Comportamento mecânico em fadiga da liga de titânio beta metaestável Ti-5553

Abstract

The microstructure of metastable beta Ti alloys is a decisive factor that governs their properties and, therefore, the assessment of the relation between the microstructure and the fatigue response means an advance in the still incipient knowledge on these alloys. The purpose of this work was to study the fatigue behavior of Ti-5Al-5Mo-5V-3Cr (Ti-5553) alloy recently developed for landing gear applications, which was kindly supplied by Boeing for this work. The material was subjected to different heat treatments (BASCA and double aging) aiming at to comprehend the influence of the alpha phase precipitation over the beta matrix, as well as to understand the effect of hydrogen even in commercially acceptable contents.
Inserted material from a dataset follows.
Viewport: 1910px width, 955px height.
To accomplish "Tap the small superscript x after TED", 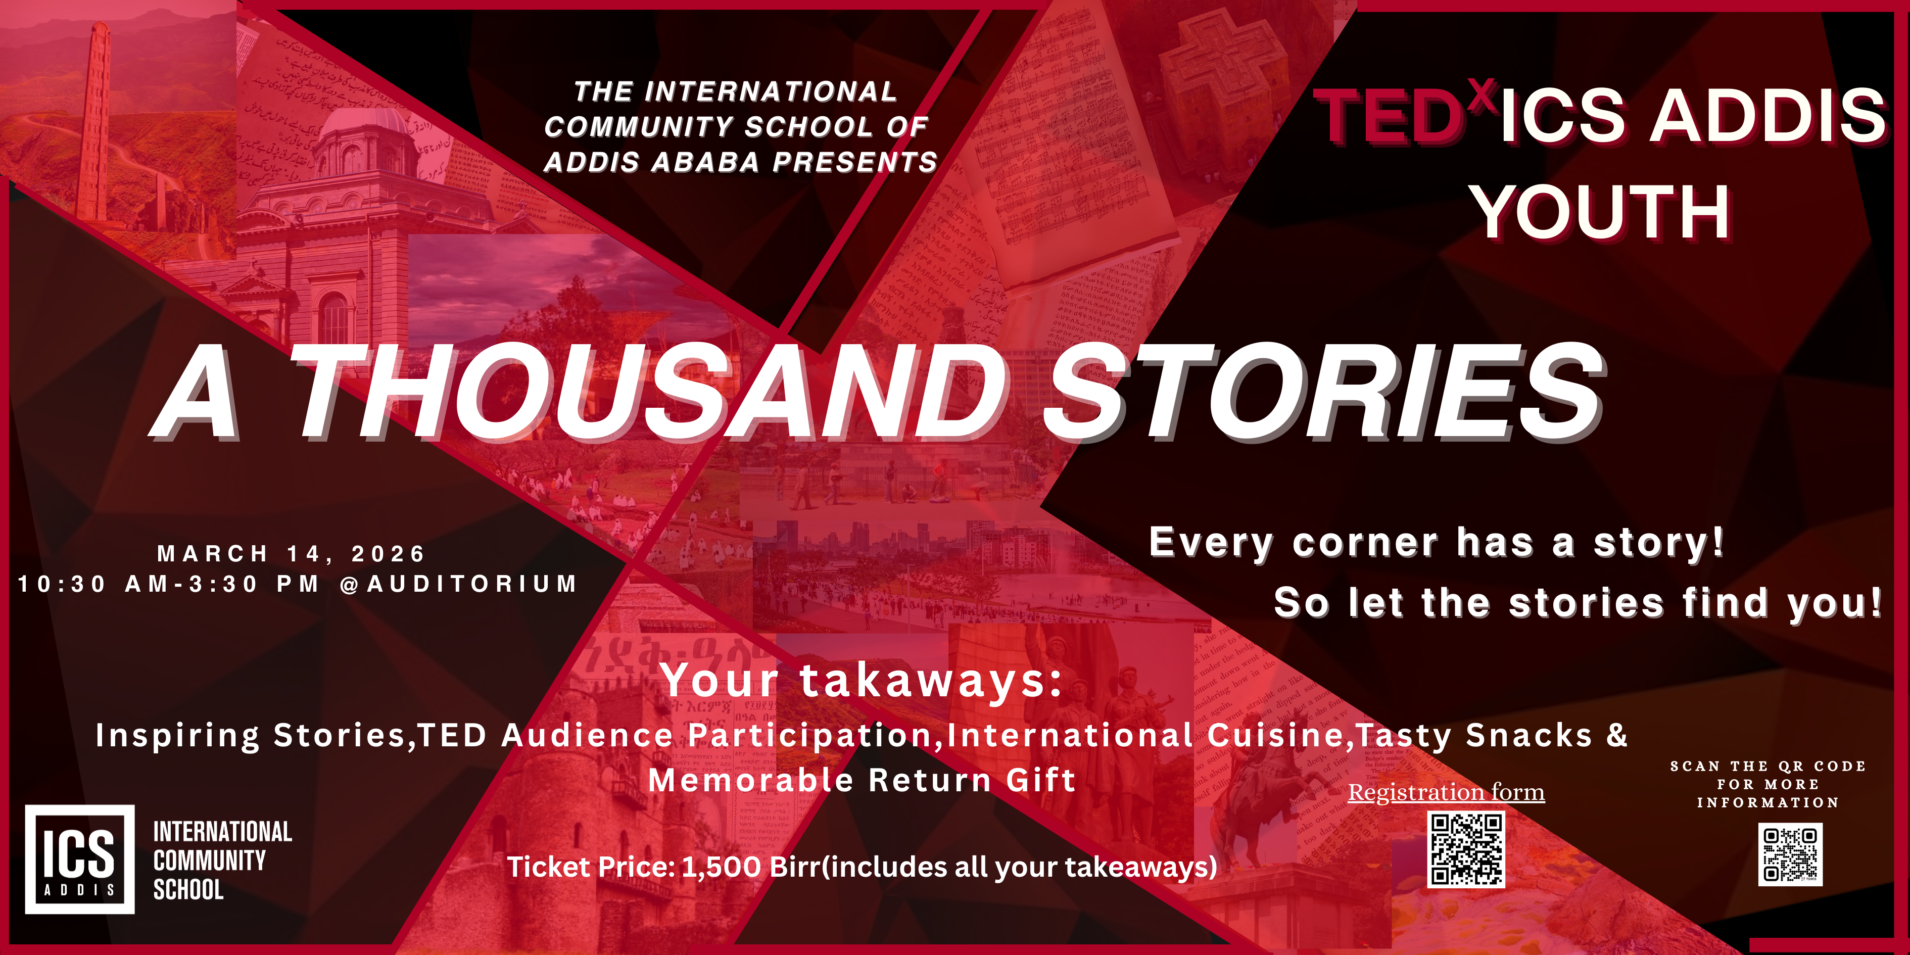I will pyautogui.click(x=1482, y=96).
BASCA microstructure comprised large laths and fine needles of primary and secondary alpha phase respectively, with a film of approximately 2 μm of thickness at grain boundaries. A refined and aligned structure of alpha phase resulted from the double aging treatment, reducing to 0.2 μm the thickness of the grain boundary alpha film. The fatigue limit at 5x106 cycles raised by the standardized staircase method initially showed an improved result for the harder microstructure, which resulted from the double aging, for 100 ppm of hydrogen. The fatigue crack nucleation, whether at the surface or subsurface, was attributed to the thickness of the grain boundary alpha film. In spite of this film brittleness, crack propagation predominantly occurred through the grains and exhibited quasi-cleavage facets and dimples. For the structure arising from the BASCA treatment, the decrease of the hydrogen content for 25 ppm led to a significant increase of the fatigue resistance as a consequence of the absence of hydrides and the higher toughness, overcoming the effect of the coarse alpha phase particles in the beta phase matrix.